FDA Updates Guidance for Clinical Trials During COVID-19 Pandemic
In March 2020, as governments around the world were issuing large-scale lockdowns, health facilities shifted their efforts to addressing critical needs of patients while trying to maintain the safety of staff. Clinical trials ended or were paused, and researchers allocated their attention and resources to understanding and managing the novel coronavirus.
To assist researchers, IRBs, and sponsors, the FDA issued guidance last year on the conduct of clinical trials during the COVID-19 pandemic. The guidance aimed to help institutions protect clinical trial participants, maintain compliance with Good Clinical Practice, and ensure data integrity of the research. Among the many challenges brought on by COVID-19, some of the most vexing logistical challenges came from quarantines, site closures, travel limitations, and interruptions of the supply chain for investigational or other products. In addition, institutional leaders have had to address considerations if site personnel or trial participants became infected with COVID-19.
The FDA recently updated this guidance, in August 2021. This is a high-level review of some of the issues addressed in the guidance.
Deviations from a protocol may be necessitated by changes to public health recommendations both at the national and local levels. Also, deviations can occur in the case of exposure, a positive test, or diagnosis of a trial participant.
Deviations can include a change in how patients are monitored — from in-person to remote visits, for example. COVID-19 has increased the acceptance of these alternative methods of monitoring, reducing unnecessary travel and risk of exposure for participants. For the safety of participants, sponsors may consider options such as phone calls, virtual visits, or even remote monitoring devices.
Some changes to the protocol or investigational plan are intended to minimize or eliminate immediate hazards or to protect the life and well-being of research participants. In these urgent cases, deviations may be implemented without IRB approval or before filing an amendment to the investigational new drug (IND) or investigational device exemption (IDE) However, they are required to be reported afterwards.
Investigators should work closely with IRBs to ensure policies and regulatory requirements for reporting deviations are followed and, when needed, develop plans or procedures to prioritize reporting of deviations that may impact the safety of trial participants.
Additional Screening Procedures
Institutions may require COVID-19 screening of clinical trial participants. In these cases, the screening does not need to be reported as an amendment to the protocol, even if done during clinical study visits.

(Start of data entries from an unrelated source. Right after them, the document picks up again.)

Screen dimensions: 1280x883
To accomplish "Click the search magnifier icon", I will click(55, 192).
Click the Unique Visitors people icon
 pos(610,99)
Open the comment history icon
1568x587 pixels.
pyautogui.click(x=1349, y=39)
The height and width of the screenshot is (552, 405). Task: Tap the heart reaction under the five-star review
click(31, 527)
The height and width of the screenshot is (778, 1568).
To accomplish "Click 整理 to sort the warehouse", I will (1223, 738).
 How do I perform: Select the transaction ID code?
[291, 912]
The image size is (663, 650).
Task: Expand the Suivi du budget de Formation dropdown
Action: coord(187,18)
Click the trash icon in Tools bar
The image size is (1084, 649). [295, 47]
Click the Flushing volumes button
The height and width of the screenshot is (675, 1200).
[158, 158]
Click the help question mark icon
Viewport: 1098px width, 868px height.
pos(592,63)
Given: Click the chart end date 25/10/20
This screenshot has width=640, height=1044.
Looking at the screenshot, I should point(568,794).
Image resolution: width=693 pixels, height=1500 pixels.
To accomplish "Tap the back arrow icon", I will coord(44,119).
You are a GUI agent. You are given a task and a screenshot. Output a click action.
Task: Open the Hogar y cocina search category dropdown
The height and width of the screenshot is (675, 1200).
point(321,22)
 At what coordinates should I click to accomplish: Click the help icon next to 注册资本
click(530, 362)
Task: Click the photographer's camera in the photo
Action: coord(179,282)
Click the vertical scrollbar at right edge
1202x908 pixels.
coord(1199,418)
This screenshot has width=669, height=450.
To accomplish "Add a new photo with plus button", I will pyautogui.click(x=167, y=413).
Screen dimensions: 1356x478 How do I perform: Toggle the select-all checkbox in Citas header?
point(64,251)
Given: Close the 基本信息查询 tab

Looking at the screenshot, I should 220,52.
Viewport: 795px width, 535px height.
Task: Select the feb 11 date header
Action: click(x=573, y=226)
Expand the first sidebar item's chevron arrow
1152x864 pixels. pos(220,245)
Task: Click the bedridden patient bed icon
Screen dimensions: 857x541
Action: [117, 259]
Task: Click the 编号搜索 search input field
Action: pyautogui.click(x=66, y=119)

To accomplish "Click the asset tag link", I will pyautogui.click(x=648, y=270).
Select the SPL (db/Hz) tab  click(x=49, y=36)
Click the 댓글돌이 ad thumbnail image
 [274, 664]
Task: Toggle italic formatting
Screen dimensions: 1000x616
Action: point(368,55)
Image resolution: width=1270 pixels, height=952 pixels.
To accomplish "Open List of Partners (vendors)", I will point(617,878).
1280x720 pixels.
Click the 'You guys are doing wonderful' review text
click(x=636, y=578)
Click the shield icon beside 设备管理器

On the other hand, if the sponsor is incorporating the data collected as part of a new research objective, it should be reported as a change to the protocol. This additional protocol-driven screening should also be considered in the clinical trial budgeting process.
The Importance of Documentation
Sponsors and clinical investigators should document how restrictions related to COVID-19 led to the changes in study conduct and duration of those changes. They should indicate which trial participants were impacted, and how those trial participants were impacted.
Some changes, such as an adjustment in a study visit schedule, may lead to missing information. In those cases, it is important to capture in the case report what specific data is missing and the reason for its absence.
Other items that sponsors should document:
- Contingency measures implemented to manage disruptions due to COVID-19
- A list of all participants who were impacted by COVID-19-related study disruptions, and how they were impacted
- Analysis of how contingency measures may have impacted safety and efficacy results
Protecting Data Integrity
Sponsors that anticipate that changes to the protocol will impact data management procedures or statistical analysis plans should coordinate with their respective FDA review division. This includes situations in which the efficacy endpoints may be impacted. For example, assessments may be conducted virtually instead of in-person. Any modifications to the data management or statistical analysis plan but also receive IRB review and approval.
Questions and Answers
The guidance also contains an appendix with 28 questions along with detailed answers for each question. Some of the topics covered include:
- re-monitoring after pandemic related restrictions are lifted
- exclusion criteria for “investigational medical products”
- collecting electronic signatures and Part 11 compliance
- reviewing IND safety reports
Twenty months after the first COVID-19 case was confirmed in the United States, researchers are still trying to understand the long-term impact on non-COVID clinical trials. Researchers and clinical trial professionals have had to demonstrate resilience, flexibility, and adaptation in the face of uncertainty and a changing epidemiological landscape.
The primary guiding principle throughout the guidance is to ensure the safety of clinical trial participants.